My advice for picking two poems: look at the question, what poems would offer two insights, ideas or perspectives to your thesis? You want to be saying different things! To help with this I recommend attaching ‘keywords’ to each poem in his collection - in this way, you can quickly sort through them in your brain. This is what I took into my HSC.

For ‘Bright Star’ my keywords were: mortality, love, personal context, good pair with WIHF

Okay now let’s look at this paragraph on Keats’ ‘Bright Star’ - what I think is one of the poems that sums up Keats whole set of canonical works pretty well.

In Keats’ “Bright Star!”, he portrays his seemingly paradoxical desire to experience profound love and immortality against the inevitability of mortality. Shaped by the Romantic value of the ‘sublime’ in which nature and emotions offered otherworldly sensations, Keats ultimately invites audiences to relish in the present moment. Keats personifies the star to laud immortality, ‘Or gazing..of snow upon the mountains and the moors’ whereby alliteration the alliteration of ‘mountains and moors’ creates emphasis on the marvelling of the majesty of the natural world. Yet at the volta, ‘No - yet still steadfast, still unchangeable’, Keats emphasises through the anaphora of ‘still’ that the kind of steadfastness that he desires is not the lonely eternity of the star merely observing in the sky. Rather, the sestet moves him from the natural world to the physical world as he lies ‘pillow’d upon [his] fair love’s ripening breast’ whereby through fructuous imagery, Keats also implies that it will eventually decay - explicating that whilst love is tangible and grounded in contrast to the unreachable star, human love is still embedded within mortality. In the last line, ‘or else swoon to death’, Keats’ ultimatum is emphasised by the sexual connotation of the word ‘swoon’; as he cannot possess immortality he should at least die in a moment of ecstasy.

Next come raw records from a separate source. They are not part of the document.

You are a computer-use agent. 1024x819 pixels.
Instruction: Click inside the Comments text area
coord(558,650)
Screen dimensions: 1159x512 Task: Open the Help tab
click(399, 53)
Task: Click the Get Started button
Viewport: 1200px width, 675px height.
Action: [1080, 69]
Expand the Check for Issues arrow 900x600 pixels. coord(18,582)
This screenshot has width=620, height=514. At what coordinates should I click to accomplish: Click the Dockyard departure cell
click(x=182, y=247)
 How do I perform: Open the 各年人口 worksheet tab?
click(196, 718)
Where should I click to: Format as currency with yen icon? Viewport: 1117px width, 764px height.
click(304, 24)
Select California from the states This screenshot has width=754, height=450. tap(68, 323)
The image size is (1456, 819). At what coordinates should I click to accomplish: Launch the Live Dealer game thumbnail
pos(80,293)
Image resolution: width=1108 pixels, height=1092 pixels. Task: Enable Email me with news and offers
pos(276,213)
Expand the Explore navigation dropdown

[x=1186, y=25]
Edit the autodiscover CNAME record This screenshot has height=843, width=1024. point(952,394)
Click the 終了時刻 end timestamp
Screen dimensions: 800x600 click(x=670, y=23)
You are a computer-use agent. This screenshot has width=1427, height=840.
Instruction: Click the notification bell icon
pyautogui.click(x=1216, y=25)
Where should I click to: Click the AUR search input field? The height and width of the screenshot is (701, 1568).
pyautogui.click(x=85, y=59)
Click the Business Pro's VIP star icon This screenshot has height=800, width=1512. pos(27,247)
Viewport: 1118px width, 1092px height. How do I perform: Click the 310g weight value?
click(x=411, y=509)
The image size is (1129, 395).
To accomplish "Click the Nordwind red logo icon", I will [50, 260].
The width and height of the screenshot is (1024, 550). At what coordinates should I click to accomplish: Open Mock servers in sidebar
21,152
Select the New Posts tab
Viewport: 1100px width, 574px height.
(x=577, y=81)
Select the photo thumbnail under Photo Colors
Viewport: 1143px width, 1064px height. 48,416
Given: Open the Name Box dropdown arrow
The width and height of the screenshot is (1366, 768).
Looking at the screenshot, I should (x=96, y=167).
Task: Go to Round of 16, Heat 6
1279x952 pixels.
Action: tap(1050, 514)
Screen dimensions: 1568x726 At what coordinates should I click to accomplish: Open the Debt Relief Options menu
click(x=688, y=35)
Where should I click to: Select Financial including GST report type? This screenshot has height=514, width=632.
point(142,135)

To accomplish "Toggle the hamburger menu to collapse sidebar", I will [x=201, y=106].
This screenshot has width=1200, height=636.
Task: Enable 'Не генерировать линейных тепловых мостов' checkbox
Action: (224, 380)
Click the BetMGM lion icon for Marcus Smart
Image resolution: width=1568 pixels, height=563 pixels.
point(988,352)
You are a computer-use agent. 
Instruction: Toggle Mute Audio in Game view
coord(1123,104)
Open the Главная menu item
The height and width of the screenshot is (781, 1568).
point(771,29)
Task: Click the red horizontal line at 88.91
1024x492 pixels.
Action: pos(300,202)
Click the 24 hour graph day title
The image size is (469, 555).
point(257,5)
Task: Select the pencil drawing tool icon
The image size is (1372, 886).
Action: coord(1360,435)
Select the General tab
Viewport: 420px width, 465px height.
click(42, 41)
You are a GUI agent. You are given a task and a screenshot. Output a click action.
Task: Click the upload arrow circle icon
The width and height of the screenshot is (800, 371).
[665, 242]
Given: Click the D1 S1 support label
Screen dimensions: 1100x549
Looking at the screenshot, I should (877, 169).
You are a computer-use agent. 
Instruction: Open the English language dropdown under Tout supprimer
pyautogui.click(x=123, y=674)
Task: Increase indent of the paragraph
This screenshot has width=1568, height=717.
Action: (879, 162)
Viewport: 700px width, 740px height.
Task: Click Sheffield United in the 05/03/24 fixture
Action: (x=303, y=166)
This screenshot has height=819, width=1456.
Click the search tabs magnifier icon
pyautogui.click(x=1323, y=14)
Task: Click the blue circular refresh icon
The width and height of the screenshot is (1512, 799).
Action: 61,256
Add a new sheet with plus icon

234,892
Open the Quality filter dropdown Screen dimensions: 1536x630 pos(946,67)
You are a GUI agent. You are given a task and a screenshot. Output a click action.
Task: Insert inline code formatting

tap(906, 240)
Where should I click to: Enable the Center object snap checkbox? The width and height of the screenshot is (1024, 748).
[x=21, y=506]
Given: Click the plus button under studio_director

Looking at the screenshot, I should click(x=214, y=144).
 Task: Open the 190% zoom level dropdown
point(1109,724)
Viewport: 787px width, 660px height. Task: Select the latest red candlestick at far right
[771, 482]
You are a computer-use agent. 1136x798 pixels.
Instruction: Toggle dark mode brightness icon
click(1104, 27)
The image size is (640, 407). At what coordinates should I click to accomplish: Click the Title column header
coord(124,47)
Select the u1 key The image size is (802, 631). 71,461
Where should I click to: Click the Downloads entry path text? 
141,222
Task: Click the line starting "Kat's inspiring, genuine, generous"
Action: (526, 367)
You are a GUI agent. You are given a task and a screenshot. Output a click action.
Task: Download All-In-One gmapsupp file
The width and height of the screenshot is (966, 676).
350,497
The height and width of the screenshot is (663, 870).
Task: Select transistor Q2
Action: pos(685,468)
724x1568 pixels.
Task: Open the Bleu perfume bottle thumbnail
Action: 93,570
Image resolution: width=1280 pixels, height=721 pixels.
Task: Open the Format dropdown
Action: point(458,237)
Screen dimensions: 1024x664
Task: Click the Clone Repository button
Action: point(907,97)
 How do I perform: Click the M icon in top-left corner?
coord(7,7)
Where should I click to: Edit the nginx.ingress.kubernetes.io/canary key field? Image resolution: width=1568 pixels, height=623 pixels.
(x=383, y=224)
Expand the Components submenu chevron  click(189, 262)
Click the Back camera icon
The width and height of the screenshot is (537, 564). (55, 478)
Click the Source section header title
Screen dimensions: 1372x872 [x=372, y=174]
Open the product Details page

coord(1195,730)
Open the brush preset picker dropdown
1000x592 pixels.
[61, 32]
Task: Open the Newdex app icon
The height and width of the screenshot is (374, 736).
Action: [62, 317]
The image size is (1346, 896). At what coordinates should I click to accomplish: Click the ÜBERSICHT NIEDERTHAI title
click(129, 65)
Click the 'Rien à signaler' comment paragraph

Again, just like WIHF, the paragraph is sequential and has a good flow between the lines and ideas. You can see now that I have my paragraphs down to a repetitive structure!

Paragraph 4 - Campion x BS

When I tell you I spent probably 3 weeks refining my Campion x BS paragraph, I really did spend 3 weeks. It took me so long to figure out what film analysis I wanted to use - but see this is the good part about Campion. Her film is so versatile! Whatever point you want to make, her film is there for you, there isn’t only one interpretation of a scene. Getting to a point where your essay is cohesive takes time! So don’t worry if it’s feeling really hard right now!

Campion resonates with Keats’ elevation of love yet reimagines his idea that one can only achieve one or the other: love or immortality. Rather, impacted by the early loss of her own son Jasper in 1993, Campion’s post-modern reframing of Keats’ concerns through the perspective of Fanny who stands on the periphery of death, reveals a new insight that perhaps their love is the legacy which will immortalise him. When love letter correspondence between Keats and Fanny begins, mid shots capture the chaotic littering of butterflies, contrasted later with close-up shots of dead butterflies with tattered wings, illustrating Campion’s mirroring of Keats portrayal of the transience of nature to compliment the transience of love, as the motif of butterflies foreshadows the succumbing of their relationship to mortality. Yet when Fanny recites “Bright Star!” at the end of the film, Campion uses an extremely wide establishing shot in which Fanny’s black mourning pelisse contrasts the glaring white snow, and as such, the audience is positioned to focus solely on Fanny and offers a forced consideration of her perspective and the consequences of Keats’ death. A tracking shot of Fanny elevates the emotional potency of her facial expressions, as we follow her wrought with tears whilst reciting the poem, and as such, in having the final word, Fanny eternalises their romance and brings new insight to Keats’ legacy. If Keats’ poem concludes that love and immortality become polarities in the shadow of mortality, Campion reveals a more hopeful insight, elevating the power of love to become vessels of remembrance and legacy that can achieve immortality after all.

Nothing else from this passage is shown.